The rail regulator has rejected Network Rail's proposal to spend £14 million on improvements and will fine the company instead, after an engineering overrun caused travel chaos in January.
Network Rail appealed the £14 million penalty imposed by the Office of Rail Regulation (ORR), claiming the fine was "unnecessary and excessive" and proposed spending the money on a series of improvements instead.
Passenger Focus, train operators and others, supported Network Rail's proposed alternative to a fine.
However, the watchdog found "serious weaknesses" in Network Rail's planning and execution of the work, and decided the fine would stay.
ORR chief executive Bill Emery said: "The board considered the representations very carefully. We remain convinced the systemic weaknesses we have found in Network Rail's approach to the planning and execution of its engineering work are a serious and continuing breach of its licence meriting a financial penalty.
"We consider that to accept Network Rail's proposal to mitigate the fine in its entirety would reduce the effectiveness of the incentive that penalties place on the company to secure compliance with its licence. We are therefore confirming the penalty of £14 million."
Consumer action group Passenger Focus said it was disappointed by the decision.
Chief executive Anthony Smith said: "Passengers will be extremely disappointed the ORR and Network Rail could not come to a sensible compromise.
"Passenger Focus brokered a package of passenger improvements, mainly focused on boosting the quality of passenger information, which would have meant some benefit reached passengers from this regulatory action.

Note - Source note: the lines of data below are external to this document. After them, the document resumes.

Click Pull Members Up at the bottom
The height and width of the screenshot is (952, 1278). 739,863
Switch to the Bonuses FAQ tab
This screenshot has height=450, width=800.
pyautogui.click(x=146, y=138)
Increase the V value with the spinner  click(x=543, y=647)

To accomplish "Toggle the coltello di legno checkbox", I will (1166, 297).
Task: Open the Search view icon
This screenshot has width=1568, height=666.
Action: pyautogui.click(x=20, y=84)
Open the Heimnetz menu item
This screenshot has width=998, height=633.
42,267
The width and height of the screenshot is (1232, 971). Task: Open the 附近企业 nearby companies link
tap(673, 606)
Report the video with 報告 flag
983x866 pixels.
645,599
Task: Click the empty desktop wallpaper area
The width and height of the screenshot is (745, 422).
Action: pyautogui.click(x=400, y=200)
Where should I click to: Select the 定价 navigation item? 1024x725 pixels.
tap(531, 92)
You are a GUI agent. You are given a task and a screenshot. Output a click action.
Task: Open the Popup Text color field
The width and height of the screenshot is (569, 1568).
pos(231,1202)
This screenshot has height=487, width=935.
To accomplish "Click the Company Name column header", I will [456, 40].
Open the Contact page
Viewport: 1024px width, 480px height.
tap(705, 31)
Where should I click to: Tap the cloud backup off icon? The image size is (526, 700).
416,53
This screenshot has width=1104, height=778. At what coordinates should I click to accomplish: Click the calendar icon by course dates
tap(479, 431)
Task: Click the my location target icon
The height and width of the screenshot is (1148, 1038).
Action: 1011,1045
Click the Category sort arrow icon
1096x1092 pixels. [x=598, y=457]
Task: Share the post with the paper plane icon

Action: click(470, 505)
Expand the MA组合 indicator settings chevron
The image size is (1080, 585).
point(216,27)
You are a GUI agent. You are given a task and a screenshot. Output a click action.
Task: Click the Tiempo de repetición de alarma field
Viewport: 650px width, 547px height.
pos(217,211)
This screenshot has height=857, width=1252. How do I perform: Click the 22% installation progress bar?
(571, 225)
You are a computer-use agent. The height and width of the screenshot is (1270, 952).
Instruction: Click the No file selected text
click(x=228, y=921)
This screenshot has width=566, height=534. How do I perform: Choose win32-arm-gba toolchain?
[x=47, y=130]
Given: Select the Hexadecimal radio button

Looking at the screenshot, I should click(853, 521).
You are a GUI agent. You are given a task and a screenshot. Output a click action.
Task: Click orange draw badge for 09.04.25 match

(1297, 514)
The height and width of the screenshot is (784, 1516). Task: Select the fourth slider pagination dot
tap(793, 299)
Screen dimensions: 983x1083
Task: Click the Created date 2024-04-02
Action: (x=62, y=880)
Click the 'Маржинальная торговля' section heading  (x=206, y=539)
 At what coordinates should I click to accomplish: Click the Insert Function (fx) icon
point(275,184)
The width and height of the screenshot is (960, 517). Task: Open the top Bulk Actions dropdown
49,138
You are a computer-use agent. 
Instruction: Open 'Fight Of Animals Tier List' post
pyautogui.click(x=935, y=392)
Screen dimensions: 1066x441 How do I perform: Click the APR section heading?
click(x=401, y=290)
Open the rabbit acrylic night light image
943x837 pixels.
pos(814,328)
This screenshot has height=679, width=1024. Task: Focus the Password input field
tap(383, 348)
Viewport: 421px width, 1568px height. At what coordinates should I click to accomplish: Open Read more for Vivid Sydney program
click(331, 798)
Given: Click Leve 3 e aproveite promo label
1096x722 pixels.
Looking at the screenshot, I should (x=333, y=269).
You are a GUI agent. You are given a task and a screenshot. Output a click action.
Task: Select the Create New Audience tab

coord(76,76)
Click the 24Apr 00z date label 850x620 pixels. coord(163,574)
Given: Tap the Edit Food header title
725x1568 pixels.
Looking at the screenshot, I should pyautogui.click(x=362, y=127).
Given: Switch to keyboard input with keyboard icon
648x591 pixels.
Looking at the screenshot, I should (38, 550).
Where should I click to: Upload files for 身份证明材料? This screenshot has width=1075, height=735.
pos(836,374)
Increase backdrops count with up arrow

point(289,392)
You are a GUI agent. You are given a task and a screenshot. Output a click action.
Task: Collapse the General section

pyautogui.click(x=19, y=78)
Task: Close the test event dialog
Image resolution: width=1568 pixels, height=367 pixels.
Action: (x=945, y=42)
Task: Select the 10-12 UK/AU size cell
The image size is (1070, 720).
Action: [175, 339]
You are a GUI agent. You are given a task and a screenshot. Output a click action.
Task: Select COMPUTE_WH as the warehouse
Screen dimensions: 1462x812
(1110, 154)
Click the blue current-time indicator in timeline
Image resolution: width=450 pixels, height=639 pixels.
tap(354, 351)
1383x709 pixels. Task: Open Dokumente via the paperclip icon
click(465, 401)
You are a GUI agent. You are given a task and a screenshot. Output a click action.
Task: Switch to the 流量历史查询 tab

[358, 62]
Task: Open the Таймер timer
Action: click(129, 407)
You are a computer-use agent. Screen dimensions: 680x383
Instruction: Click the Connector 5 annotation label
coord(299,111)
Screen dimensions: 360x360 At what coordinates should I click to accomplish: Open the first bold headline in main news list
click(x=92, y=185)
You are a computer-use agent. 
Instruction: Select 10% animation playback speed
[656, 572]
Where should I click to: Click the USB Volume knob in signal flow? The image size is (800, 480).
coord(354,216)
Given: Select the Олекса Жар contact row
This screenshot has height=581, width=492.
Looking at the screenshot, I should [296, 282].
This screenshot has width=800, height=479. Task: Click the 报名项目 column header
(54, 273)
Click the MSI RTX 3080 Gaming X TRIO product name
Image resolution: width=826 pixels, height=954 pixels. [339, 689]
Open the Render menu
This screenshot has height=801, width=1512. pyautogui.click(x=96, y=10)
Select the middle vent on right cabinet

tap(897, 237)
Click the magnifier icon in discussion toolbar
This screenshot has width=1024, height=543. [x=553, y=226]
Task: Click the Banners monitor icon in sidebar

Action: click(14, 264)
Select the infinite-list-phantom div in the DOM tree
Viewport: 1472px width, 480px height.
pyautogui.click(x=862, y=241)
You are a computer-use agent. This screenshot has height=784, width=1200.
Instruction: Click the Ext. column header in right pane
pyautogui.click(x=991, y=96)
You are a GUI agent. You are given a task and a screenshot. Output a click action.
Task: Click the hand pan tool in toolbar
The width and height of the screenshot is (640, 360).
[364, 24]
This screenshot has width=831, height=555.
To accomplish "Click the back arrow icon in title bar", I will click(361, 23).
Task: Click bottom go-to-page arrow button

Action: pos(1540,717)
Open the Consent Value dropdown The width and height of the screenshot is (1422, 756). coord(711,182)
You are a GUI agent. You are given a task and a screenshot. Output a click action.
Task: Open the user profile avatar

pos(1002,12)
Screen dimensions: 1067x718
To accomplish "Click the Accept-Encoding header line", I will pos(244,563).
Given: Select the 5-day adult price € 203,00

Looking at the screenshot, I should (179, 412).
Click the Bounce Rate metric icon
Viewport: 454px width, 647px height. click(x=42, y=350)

"Now £14 million of extra investment has been lost to passengers. Instead of a sensible discussion, the posturing by the ORR and Network Rail has resulted in the Treasury benefiting, not passengers. This is not the joined up railway and thinking that passengers expect and deserve."
Passenger Focus had suggested a number of improvements that would benefit those using west coast mainline stations, including better information screens, improved waiting areas and maintaining mobile phone signals through tunnels.